Segment Start: LISTED ENTRIES
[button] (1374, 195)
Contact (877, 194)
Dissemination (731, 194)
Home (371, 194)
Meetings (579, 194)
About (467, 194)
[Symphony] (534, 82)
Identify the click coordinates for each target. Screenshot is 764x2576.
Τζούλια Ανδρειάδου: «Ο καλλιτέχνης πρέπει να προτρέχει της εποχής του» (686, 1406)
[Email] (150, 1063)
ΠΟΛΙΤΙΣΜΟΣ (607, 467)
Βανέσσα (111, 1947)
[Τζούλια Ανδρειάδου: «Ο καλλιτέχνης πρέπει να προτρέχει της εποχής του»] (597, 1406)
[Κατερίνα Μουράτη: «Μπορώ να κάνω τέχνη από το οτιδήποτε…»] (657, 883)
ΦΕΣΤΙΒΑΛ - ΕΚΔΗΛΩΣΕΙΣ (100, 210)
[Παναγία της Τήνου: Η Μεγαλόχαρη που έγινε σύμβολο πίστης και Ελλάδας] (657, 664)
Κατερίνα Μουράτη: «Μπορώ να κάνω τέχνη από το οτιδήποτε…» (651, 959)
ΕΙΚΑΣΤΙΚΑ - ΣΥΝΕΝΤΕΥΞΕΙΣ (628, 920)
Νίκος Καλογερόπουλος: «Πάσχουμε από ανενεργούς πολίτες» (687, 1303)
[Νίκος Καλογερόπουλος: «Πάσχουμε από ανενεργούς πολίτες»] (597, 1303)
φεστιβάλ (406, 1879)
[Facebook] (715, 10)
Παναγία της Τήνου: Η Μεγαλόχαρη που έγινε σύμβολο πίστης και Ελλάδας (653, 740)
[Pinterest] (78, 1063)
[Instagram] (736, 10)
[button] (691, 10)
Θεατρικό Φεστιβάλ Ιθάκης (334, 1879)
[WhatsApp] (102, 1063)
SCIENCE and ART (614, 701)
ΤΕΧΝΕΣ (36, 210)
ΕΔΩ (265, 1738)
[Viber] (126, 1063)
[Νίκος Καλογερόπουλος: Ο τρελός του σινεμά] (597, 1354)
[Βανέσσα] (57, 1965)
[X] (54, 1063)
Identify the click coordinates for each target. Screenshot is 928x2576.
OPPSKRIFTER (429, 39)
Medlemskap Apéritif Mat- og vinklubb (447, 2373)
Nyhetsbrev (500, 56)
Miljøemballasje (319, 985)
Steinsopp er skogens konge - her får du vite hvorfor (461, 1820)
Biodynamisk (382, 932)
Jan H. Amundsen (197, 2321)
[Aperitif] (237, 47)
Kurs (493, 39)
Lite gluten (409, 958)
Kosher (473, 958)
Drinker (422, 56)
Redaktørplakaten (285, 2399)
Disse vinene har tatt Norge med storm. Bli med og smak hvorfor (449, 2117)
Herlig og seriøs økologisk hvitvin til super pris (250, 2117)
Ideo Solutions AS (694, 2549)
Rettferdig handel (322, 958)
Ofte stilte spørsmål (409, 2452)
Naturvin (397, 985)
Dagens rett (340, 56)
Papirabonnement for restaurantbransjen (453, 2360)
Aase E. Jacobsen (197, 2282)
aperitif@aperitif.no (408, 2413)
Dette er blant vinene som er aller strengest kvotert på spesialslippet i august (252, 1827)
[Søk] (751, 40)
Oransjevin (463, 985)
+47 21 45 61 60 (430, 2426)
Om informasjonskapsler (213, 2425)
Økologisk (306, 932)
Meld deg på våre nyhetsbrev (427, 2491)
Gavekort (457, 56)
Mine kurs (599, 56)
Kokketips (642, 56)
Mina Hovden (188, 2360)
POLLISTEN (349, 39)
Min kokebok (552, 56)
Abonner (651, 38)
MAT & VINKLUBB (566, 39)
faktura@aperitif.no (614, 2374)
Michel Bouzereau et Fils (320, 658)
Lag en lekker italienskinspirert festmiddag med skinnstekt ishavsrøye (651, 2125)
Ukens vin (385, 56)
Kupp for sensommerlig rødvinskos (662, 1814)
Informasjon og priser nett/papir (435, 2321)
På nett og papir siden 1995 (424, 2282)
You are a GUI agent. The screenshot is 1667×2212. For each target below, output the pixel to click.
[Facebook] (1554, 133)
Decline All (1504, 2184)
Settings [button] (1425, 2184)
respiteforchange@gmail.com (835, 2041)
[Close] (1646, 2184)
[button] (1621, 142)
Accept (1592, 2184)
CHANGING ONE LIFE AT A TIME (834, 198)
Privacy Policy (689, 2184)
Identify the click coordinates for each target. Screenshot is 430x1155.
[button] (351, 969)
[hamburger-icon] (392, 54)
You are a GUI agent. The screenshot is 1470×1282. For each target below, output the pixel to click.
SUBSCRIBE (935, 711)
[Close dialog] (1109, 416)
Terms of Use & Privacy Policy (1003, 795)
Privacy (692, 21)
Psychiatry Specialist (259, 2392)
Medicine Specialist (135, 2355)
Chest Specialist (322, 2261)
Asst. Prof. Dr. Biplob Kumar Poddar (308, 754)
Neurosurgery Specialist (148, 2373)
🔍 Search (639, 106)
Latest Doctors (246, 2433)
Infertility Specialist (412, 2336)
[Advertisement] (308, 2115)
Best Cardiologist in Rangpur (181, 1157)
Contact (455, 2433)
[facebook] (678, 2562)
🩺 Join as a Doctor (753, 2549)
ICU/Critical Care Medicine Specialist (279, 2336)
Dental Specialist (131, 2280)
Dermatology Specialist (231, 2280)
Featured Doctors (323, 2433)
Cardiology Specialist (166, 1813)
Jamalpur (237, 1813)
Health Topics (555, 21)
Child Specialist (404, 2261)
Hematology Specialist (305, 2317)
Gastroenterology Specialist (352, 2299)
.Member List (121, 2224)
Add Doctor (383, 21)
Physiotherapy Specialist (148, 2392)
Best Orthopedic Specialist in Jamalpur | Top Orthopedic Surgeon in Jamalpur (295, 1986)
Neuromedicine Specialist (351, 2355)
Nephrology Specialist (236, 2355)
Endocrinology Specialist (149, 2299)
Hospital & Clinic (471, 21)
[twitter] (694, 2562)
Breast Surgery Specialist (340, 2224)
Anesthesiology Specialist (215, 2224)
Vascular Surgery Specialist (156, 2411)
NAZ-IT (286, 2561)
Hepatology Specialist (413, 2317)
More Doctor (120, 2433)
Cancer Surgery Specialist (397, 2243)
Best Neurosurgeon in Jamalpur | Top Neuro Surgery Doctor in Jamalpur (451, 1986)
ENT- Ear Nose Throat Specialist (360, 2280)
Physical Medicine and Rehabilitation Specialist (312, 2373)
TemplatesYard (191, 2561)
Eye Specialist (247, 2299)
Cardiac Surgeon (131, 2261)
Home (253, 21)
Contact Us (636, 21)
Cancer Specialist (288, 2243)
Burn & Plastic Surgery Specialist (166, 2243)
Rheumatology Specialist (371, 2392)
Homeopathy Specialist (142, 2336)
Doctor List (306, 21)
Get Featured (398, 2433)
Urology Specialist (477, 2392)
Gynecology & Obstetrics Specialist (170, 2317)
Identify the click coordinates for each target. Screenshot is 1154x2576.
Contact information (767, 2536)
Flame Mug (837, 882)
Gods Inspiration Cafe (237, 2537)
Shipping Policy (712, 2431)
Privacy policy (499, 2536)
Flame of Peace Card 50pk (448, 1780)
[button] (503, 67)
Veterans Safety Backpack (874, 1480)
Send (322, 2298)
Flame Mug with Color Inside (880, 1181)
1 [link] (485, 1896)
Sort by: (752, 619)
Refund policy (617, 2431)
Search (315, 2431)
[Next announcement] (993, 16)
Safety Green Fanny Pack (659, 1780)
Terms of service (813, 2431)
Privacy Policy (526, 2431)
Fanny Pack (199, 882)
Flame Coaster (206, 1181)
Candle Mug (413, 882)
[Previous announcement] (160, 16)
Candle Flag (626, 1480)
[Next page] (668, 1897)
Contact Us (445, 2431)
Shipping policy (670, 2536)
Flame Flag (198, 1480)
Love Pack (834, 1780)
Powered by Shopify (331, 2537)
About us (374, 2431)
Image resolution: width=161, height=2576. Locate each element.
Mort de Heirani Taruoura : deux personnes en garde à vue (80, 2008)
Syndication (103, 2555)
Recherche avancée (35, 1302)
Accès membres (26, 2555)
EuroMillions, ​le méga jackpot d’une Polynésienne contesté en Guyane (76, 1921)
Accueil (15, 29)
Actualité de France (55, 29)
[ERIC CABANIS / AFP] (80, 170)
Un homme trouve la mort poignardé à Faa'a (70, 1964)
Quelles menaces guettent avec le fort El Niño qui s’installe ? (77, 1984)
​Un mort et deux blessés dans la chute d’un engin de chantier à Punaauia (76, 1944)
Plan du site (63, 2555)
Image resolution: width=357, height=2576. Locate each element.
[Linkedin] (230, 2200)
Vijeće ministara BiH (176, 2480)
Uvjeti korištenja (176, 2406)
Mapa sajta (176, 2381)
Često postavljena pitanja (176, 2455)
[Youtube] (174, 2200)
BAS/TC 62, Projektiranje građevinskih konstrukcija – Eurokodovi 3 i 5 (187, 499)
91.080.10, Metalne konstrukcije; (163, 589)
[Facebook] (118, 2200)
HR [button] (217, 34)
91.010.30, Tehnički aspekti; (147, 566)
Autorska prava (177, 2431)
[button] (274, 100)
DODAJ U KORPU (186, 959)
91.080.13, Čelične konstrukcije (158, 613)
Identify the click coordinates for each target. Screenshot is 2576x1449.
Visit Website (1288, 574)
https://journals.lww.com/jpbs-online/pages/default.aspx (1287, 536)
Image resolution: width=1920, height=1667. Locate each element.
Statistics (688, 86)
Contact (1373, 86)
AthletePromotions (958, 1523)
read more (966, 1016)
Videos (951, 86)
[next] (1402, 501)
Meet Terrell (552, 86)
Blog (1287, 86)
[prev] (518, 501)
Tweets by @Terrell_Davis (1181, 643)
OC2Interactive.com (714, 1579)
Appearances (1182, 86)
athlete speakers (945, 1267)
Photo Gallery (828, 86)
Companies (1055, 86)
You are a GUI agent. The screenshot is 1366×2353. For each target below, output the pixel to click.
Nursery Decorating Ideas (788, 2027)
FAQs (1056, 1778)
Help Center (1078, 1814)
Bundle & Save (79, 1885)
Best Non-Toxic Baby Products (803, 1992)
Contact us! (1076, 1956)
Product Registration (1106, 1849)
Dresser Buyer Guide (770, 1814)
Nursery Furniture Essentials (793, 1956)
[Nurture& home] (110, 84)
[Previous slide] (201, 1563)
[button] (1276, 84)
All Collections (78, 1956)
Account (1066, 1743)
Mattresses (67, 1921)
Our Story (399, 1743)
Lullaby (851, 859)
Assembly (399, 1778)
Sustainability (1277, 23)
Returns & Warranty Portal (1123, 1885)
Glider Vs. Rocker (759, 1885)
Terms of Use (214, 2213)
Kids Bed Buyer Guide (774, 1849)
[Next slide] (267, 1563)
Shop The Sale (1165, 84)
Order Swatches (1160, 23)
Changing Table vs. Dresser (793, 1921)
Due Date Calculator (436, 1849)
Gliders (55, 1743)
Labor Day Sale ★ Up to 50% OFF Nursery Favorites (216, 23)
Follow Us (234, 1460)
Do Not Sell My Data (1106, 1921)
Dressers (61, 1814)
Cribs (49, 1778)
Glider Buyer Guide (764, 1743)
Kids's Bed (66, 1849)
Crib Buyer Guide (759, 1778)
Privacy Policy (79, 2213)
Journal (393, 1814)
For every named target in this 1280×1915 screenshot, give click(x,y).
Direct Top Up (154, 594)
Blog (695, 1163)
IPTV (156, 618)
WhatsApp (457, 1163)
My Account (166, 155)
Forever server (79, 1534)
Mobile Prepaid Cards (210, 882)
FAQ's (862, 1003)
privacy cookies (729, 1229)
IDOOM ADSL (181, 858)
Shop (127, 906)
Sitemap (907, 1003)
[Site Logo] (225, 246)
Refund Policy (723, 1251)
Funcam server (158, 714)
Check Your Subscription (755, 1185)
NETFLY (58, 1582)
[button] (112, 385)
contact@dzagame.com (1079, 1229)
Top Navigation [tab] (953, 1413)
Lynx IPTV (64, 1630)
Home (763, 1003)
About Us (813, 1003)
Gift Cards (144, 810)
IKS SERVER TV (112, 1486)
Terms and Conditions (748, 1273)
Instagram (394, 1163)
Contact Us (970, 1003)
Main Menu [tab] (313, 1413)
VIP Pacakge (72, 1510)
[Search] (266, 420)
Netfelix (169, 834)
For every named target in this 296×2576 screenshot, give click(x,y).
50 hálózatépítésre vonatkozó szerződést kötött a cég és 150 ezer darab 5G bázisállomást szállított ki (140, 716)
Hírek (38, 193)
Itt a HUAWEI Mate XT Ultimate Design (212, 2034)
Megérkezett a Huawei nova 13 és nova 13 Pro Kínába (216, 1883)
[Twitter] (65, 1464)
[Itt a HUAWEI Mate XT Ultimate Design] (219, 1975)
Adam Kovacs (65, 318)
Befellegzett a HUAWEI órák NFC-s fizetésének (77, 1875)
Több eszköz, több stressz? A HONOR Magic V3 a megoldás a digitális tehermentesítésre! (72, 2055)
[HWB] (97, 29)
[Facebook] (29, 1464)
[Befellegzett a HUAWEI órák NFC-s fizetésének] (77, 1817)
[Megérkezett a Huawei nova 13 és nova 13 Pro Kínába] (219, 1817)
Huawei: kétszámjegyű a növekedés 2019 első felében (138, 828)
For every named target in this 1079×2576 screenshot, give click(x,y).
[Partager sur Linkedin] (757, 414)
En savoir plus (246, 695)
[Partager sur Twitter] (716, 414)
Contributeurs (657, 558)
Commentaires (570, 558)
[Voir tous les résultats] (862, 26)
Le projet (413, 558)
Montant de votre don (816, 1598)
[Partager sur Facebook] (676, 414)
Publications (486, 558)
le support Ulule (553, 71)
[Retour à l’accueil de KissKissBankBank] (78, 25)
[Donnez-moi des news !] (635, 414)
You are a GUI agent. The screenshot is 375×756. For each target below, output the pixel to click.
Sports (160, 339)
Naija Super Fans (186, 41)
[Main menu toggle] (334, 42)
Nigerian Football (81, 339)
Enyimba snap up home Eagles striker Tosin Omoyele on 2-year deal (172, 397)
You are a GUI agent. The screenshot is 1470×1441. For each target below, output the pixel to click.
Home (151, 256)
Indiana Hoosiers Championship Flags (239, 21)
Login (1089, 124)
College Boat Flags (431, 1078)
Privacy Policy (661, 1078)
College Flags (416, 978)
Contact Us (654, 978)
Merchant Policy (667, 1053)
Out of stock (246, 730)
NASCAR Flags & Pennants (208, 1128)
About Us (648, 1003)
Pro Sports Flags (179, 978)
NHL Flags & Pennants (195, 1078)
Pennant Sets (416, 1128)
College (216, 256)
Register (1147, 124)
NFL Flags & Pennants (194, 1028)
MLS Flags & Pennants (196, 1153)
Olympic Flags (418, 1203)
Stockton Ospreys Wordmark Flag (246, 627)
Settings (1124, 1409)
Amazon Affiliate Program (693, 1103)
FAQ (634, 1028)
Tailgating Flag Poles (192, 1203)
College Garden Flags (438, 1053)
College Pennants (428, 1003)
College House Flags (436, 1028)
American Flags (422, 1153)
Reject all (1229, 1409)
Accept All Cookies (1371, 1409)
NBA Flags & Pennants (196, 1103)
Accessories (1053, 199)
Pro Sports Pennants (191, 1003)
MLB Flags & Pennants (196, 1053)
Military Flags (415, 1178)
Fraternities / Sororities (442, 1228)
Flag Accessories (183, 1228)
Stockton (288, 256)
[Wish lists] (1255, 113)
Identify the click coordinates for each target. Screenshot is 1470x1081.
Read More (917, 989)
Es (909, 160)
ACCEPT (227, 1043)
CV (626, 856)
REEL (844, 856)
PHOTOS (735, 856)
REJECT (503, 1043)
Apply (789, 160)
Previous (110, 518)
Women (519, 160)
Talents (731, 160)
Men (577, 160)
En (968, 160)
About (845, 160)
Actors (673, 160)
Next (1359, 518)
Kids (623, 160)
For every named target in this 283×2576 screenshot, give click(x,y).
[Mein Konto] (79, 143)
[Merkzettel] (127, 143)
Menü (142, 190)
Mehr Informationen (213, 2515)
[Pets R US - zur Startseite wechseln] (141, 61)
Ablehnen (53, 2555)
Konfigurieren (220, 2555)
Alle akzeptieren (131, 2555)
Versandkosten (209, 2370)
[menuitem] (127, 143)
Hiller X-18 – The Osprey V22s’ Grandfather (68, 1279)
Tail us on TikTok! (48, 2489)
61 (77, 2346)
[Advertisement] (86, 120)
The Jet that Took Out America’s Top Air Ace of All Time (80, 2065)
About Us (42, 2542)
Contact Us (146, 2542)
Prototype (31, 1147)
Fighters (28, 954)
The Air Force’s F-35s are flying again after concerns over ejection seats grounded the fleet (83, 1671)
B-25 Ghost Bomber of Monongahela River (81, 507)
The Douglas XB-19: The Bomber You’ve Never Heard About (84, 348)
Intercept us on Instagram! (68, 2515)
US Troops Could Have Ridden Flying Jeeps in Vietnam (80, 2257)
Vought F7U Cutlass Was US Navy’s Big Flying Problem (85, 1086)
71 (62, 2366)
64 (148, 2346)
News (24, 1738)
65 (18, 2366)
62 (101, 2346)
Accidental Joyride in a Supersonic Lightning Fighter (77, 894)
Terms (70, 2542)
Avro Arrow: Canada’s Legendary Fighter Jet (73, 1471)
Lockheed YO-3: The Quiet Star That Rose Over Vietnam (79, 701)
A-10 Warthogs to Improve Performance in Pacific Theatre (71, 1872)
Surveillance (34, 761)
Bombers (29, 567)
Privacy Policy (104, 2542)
Segment End: LISTED ENTRIES
[DIRECTIONS]
Would you please repeat exactly the lines above, starting at the line with "For every named target in this 1280×1915" and stopping at the line with "About Us (813, 1003)", both included?

[THE ANSWER]
For every named target in this 1280×1915 screenshot, give click(x,y).
Direct Top Up (154, 594)
Blog (695, 1163)
IPTV (156, 618)
WhatsApp (457, 1163)
My Account (166, 155)
Forever server (79, 1534)
Mobile Prepaid Cards (210, 882)
FAQ's (862, 1003)
privacy cookies (729, 1229)
IDOOM ADSL (181, 858)
Shop (127, 906)
Sitemap (907, 1003)
[Site Logo] (225, 246)
Refund Policy (723, 1251)
Funcam server (158, 714)
Check Your Subscription (755, 1185)
NETFLY (58, 1582)
[button] (112, 385)
contact@dzagame.com (1079, 1229)
Top Navigation [tab] (953, 1413)
Lynx IPTV (64, 1630)
Home (763, 1003)
About Us (813, 1003)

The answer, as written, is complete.